Haitian Revelers Honor the Dead in Vodou Festival
November 1, 2021
PORT-AU-PRINCE, Haiti (AP) — Hundreds of revelers clad in white and clutching candles crowded into the main cemetery at Haiti’s capital on Monday to pay their respects to the dead during an annual Vodou festival.
Many in the crowd surrounded the tomb of the first person buried in the Port-au-Prince cemetery, believing it contains the guardian of the dead, known in Haitian Vodou as Baron Samedi.
“I’m going to continue believing in Baron Samedi. He is my leader because this country has no leader,” said Emmanuel Jean-Pierre, a Vodou priest who walked several hours to reach the cemetery because he could not afford public transportation.
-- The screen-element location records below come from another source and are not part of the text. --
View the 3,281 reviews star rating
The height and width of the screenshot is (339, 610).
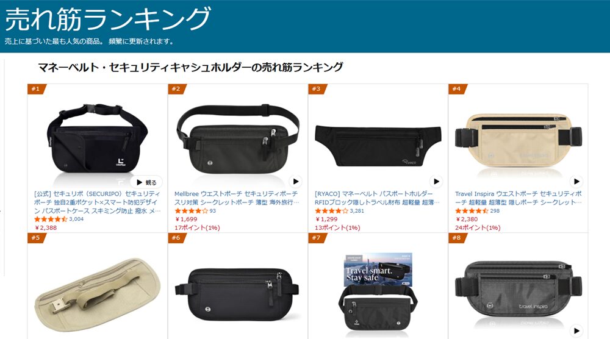pyautogui.click(x=331, y=211)
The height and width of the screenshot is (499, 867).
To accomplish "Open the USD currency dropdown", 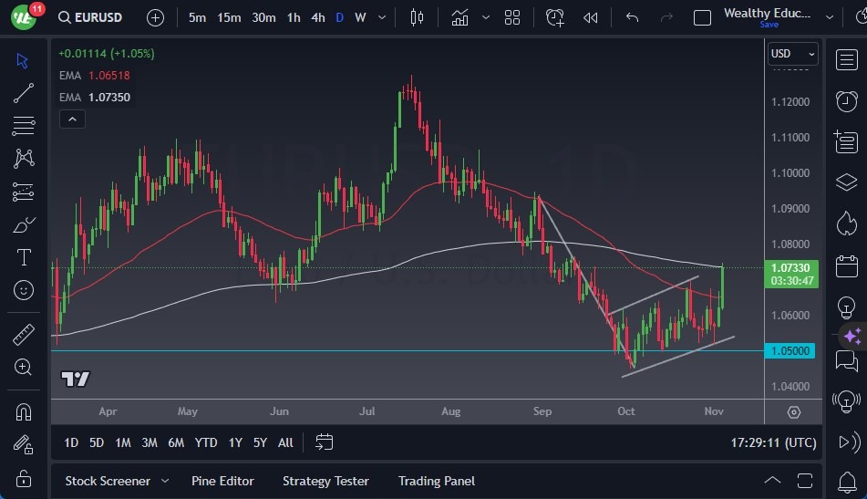I will click(792, 54).
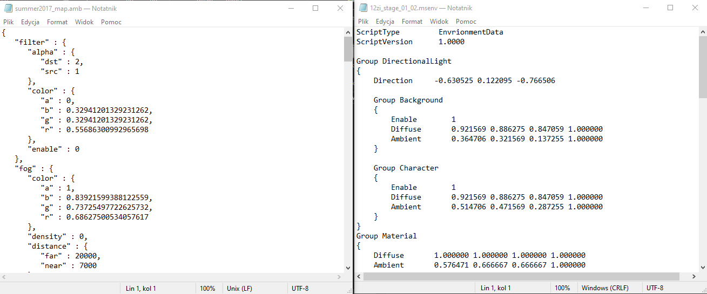Open Format menu in summer2017_map.amb window
707x294 pixels.
click(57, 22)
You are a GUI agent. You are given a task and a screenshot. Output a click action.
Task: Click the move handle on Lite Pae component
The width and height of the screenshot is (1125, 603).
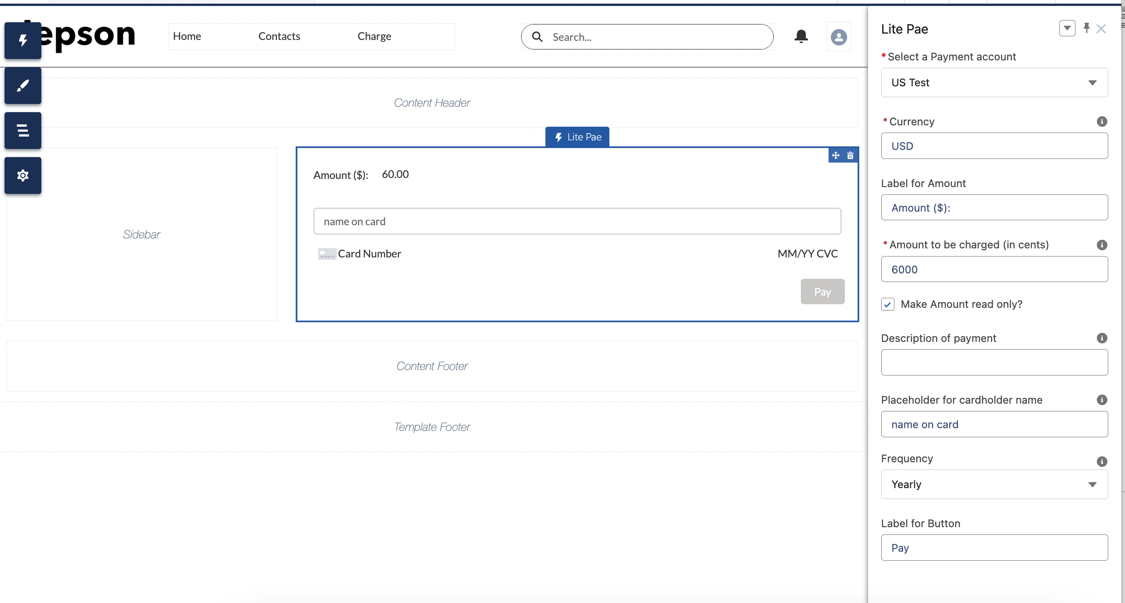coord(836,155)
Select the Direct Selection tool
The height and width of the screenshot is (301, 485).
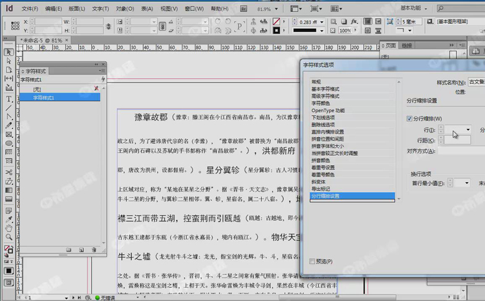tap(9, 61)
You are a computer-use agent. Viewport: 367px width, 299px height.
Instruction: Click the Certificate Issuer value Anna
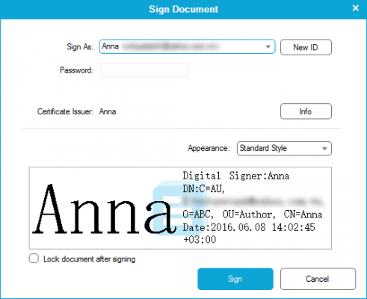click(x=108, y=111)
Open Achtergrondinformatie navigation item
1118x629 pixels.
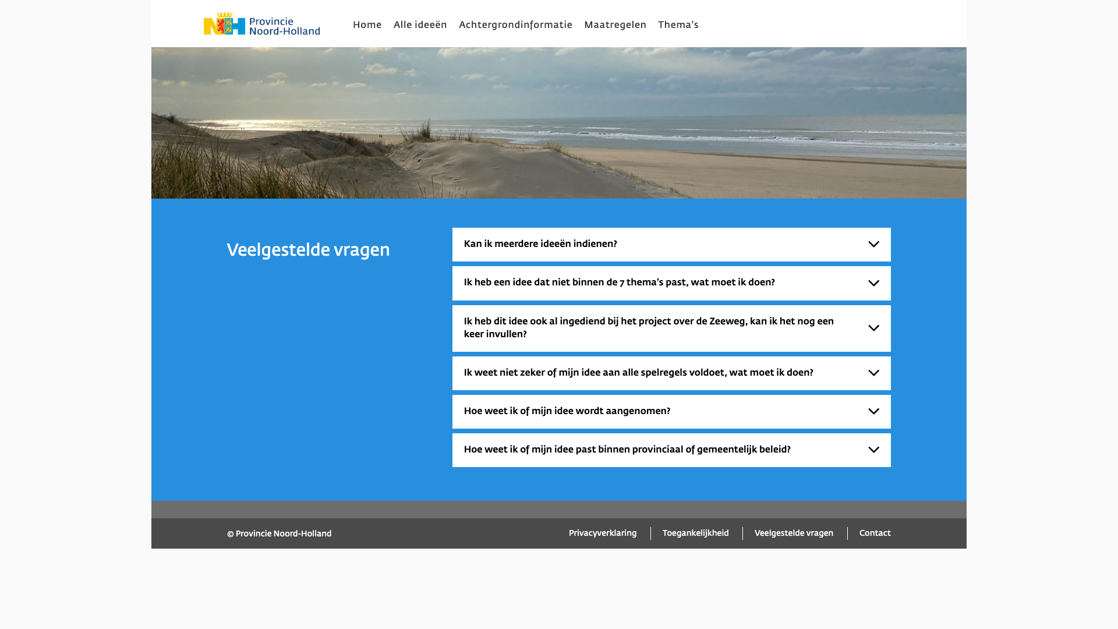coord(515,25)
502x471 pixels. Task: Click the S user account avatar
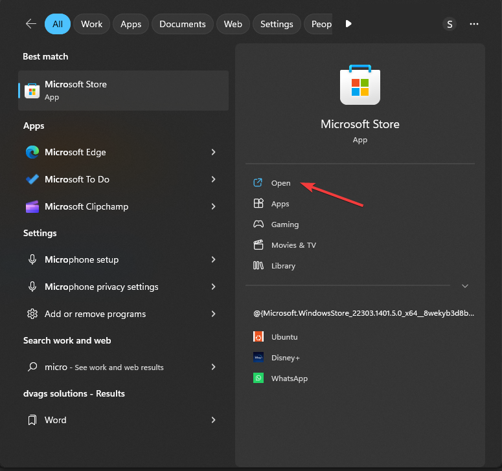pyautogui.click(x=449, y=24)
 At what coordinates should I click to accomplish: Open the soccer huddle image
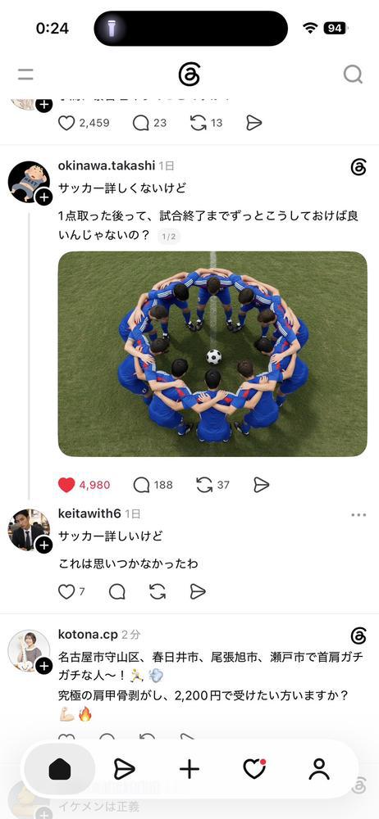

The celebration comes at a time of deepening misery and violence for Haiti, which is struggling to recover from the July 7 assassination of President Jovenel Moïse and a 7.2 magnitude earthquake that struck southwest Haiti in mid-August and killed more than 2,200 people. The country also is facing a severe fuel shortage, a rise in the cost of basic goods and a spike in gang-related kidnappings. Officials announced on Monday that a university professor who was recently abducted had been killed and U.S. and Haitian authorities are trying to recover 17 members of a U.S. religious organization who were kidnapped more than two weeks ago in an unrelated case.